The task → Reproduce exactly the lines from the one containing "Task: Expand the Ace alignment chevron" through the last line of the records below, both included. Leave out any pictures.

(Dataset entries)
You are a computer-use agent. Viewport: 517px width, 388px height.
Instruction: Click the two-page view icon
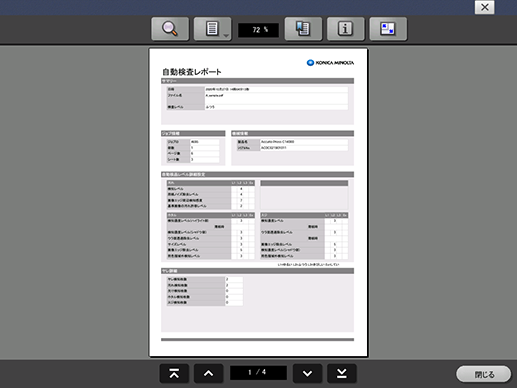[303, 29]
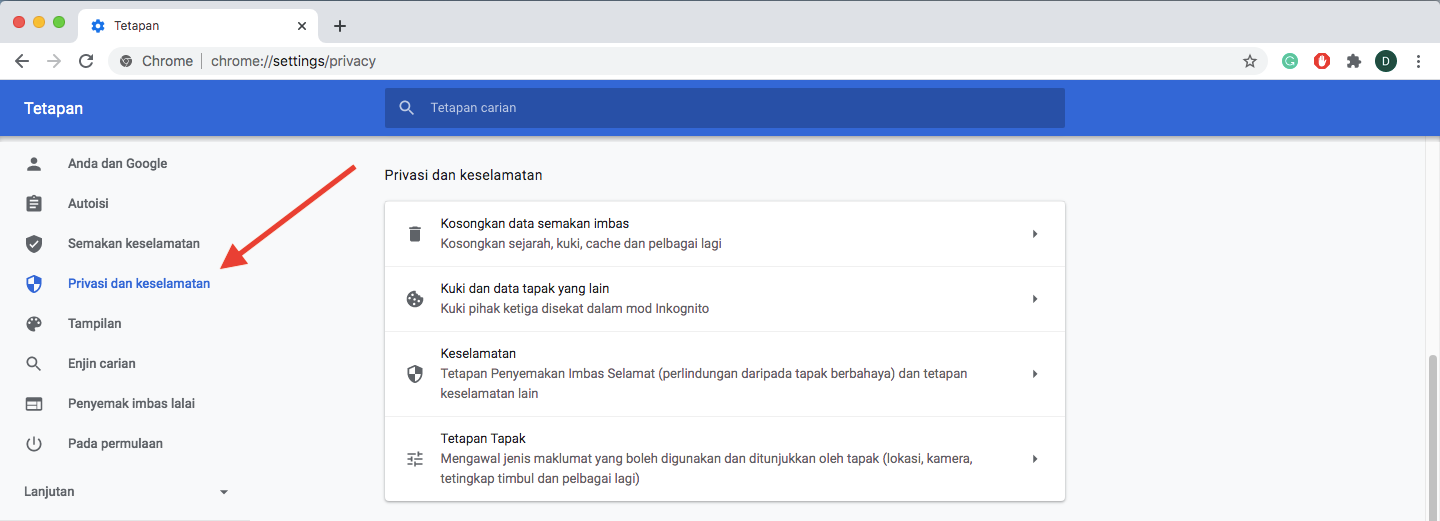Open the profile avatar labeled D
The image size is (1440, 521).
click(1386, 61)
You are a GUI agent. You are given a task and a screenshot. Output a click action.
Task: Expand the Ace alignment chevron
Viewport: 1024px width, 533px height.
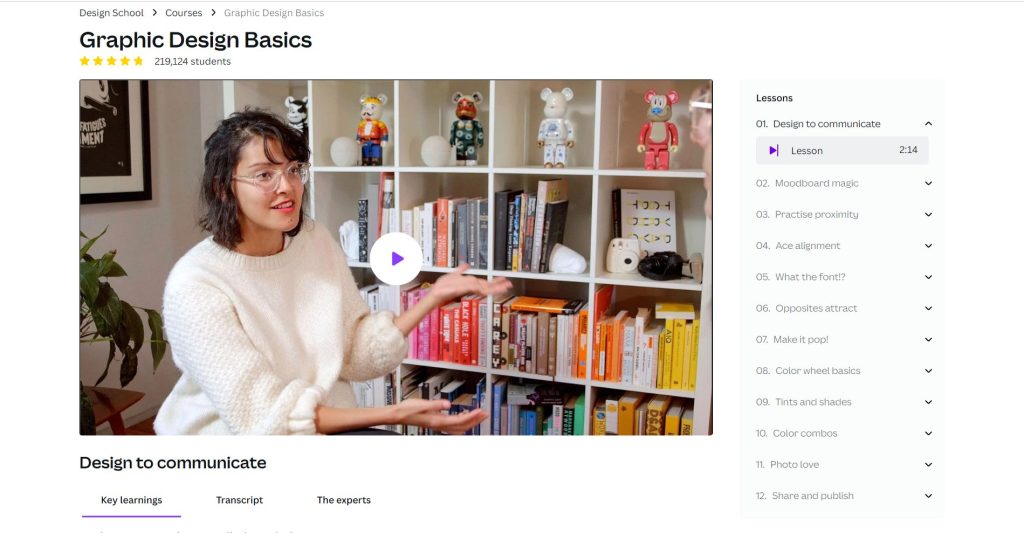click(x=928, y=246)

Answer for this exercise →
Task: Expand the Ace alignment chevron
Viewport: 1024px width, 533px height.
click(x=928, y=246)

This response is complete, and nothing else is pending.